It's been a while. I was very sick. Depression crept in. I don't have many words, but you do. And you have all reached out and shared them beautifully. Today marks 10 months since Lucy's choking accident. Today we finalized the text for her headstone. Today my husband cried on the phone with me while sitting at his desk at work. Today my therapist told me I sounded heavy-in every sense of the word. Today I re-read this email from a dear friend in Boston to help sustain me. I'm in love with the power of words--
..."When I was in the shower yesterday, I was thinking "I'm a warrior. Mothers are warriors. They fight the worst most intense war imaginable. They fight for their children's lives every single day in some way or another. They have casualties again, and again, and are expected to keep fighting. Their lives are bloody, literally. They are not only emotionally connected to everything, but literally, physically connected, and any loss is a loss of part of themselves."
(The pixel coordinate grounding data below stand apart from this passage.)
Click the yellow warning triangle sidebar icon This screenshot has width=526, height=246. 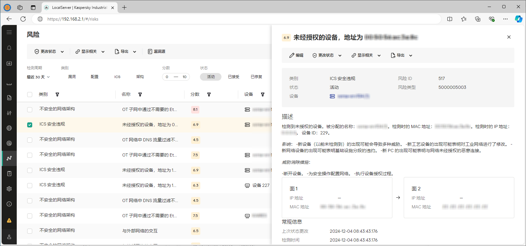pos(9,220)
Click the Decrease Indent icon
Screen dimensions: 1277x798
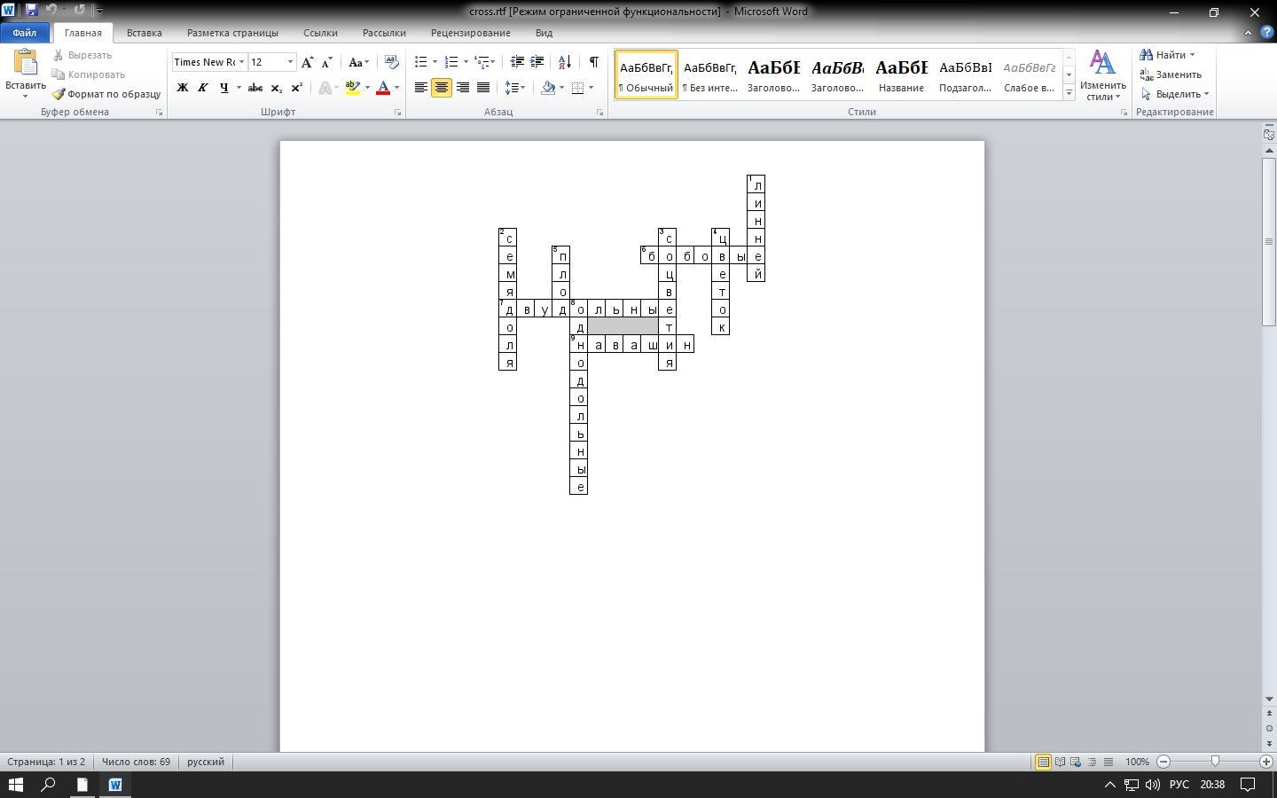click(517, 62)
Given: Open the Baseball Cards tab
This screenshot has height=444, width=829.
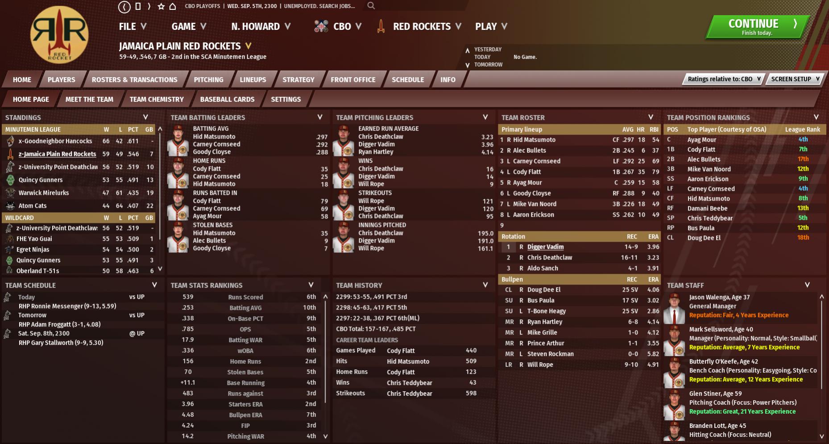Looking at the screenshot, I should [227, 99].
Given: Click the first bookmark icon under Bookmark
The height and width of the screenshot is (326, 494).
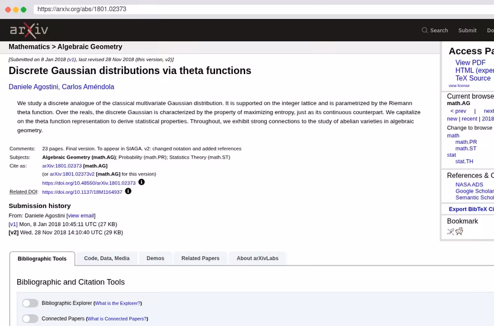Looking at the screenshot, I should tap(451, 232).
Molly, you are brave, valiant, mighty, and strong. You are a warrior. You've suffered a great loss. But, you have more fighting to do. You have a baby to deliver. You have a son to raise. I have more fighting to do. My entire morning was a fight, literally, with my kids. That's why I missed your text - we were fighting the fight.
Again, I'm just grasping at something to send you to give you a reason to get up tomorrow and keep fighting. But, to me, it feels good to grit my teeth and get mad and fight. We have to keep trying.
I love you..."
Thank you, Michelle. It was wonderful to be photographed by someone who knows.
Today I hope for a bright future with my son. And many, many other things.